[llvm] 2171103 - [OpenMP] Allow the Attributor to look at functions we also internalized
Johannes Doerfert via llvm-commits
llvm-commits at lists.llvm.org
Sun Sep 11 20:17:12 PDT 2022
Author: Johannes Doerfert
Date: 2022-09-11T20:16:11-07:00
New Revision: 21711039e3ab3fd9ed296cc2c07a011c09dd170b
URL: https://github.com/llvm/llvm-project/commit/21711039e3ab3fd9ed296cc2c07a011c09dd170b
DIFF: https://github.com/llvm/llvm-project/commit/21711039e3ab3fd9ed296cc2c07a011c09dd170b.diff
LOG: [OpenMP] Allow the Attributor to look at functions we also internalized
This is important as we have accesses to globals in those which we need to
categorize.
Added:
Modified:
llvm/include/llvm/Transforms/IPO/Attributor.h
llvm/lib/Transforms/IPO/AttributorAttributes.cpp
llvm/lib/Transforms/IPO/OpenMPOpt.cpp
llvm/test/Transforms/OpenMP/remove_globalization.ll
Removed:
################################################################################
diff --git a/llvm/include/llvm/Transforms/IPO/Attributor.h b/llvm/include/llvm/Transforms/IPO/Attributor.h
index 794e85f877bea..81459eda4cadb 100644
--- a/llvm/include/llvm/Transforms/IPO/Attributor.h
+++ b/llvm/include/llvm/Transforms/IPO/Attributor.h
@@ -1156,7 +1156,7 @@ struct InformationCache {
/// Check whether \p F is part of module slice.

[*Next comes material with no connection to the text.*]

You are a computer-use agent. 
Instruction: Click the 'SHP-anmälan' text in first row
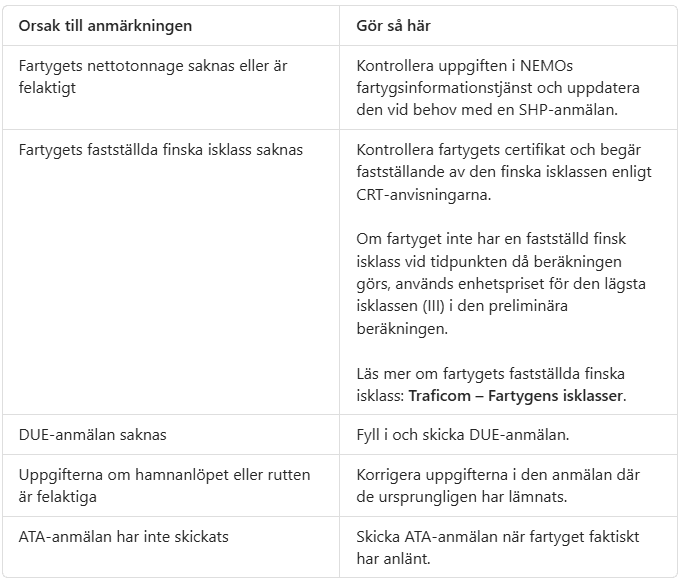pyautogui.click(x=568, y=110)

bool isInModuleSlice(const Function &F) {
- return ModuleSlice.count(const_cast<Function *>(&F));
+ return ModuleSlice.empty() || ModuleSlice.count(const_cast<Function *>(&F));
}
/// Return true if the stack (llvm::Alloca) can be accessed by other threads.

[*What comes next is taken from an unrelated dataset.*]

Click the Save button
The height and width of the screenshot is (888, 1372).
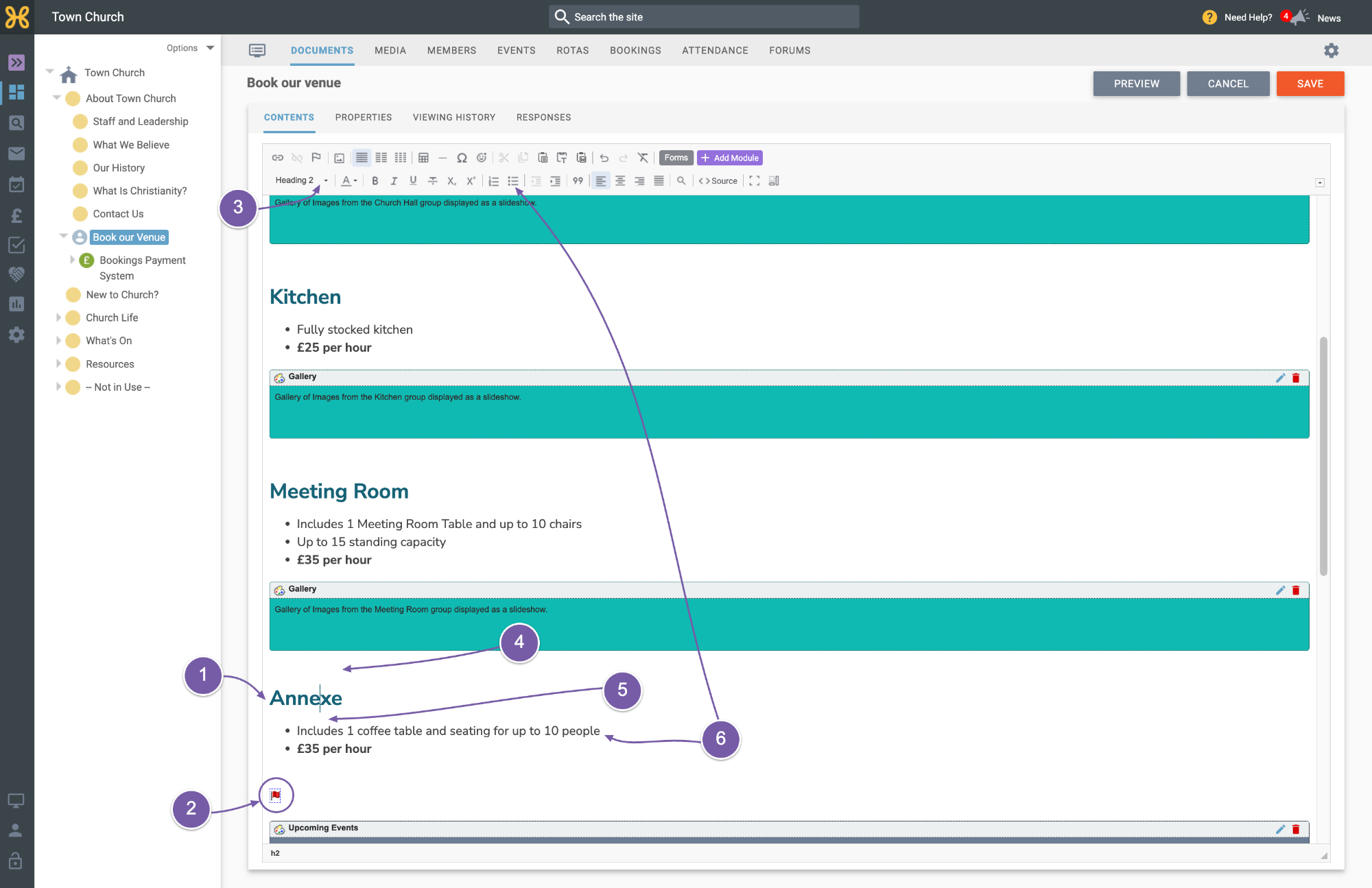pos(1310,84)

@@ -1438,8 +1438,8 @@ struct Attributor {
// We update only AAs associated with functions in the Functions set or
// call sites of them.
- if ((AnchorFn && !Functions.count(const_cast<Function *>(AnchorFn))) &&
- !Functions.count(IRP.getAssociatedFunction())) {
+ if ((AnchorFn && !isRunOn(const_cast<Function *>(AnchorFn))) &&
+ !isRunOn(IRP.getAssociatedFunction())) {
AA.getState().indicatePessimisticFixpoint();
return AA;
}
@@ -1554,8 +1554,9 @@ struct Attributor {
bool isModulePass() const { return Configuration.IsModulePass; }
/// Return true if we derive attributes for \p Fn
- bool isRunOn(Function &Fn) const {
- return Functions.empty() || Functions.count(&Fn);
+ bool isRunOn(Function &Fn) const { return isRunOn(&Fn); }
+ bool isRunOn(Function *Fn) const {
+ return Functions.empty() || Functions.count(Fn);
}
/// Determine opportunities to derive 'default' attributes in \p F and create
diff --git a/llvm/lib/Transforms/IPO/AttributorAttributes.cpp b/llvm/lib/Transforms/IPO/AttributorAttributes.cpp
index d94a651a770af..bc19afb041989 100644
--- a/llvm/lib/Transforms/IPO/AttributorAttributes.cpp
+++ b/llvm/lib/Transforms/IPO/AttributorAttributes.cpp
@@ -3501,11 +3501,21 @@ struct AAIsDeadFloating : public AAIsDeadValueImpl {
bool UsedAssumedInformation = false;
SmallSetVector<Value *, 4> PotentialCopies;
if (!AA::getPotentialCopiesOfStoredValue(A, SI, PotentialCopies, *this,
- UsedAssumedInformation))
+ UsedAssumedInformation)) {
+ LLVM_DEBUG(
+ dbgs()
+ << "[AAIsDead] Could not determine potential copies of store!\n");
return false;
+ }
+ LLVM_DEBUG(dbgs() << "[AAIsDead] Store has " << PotentialCopies.size()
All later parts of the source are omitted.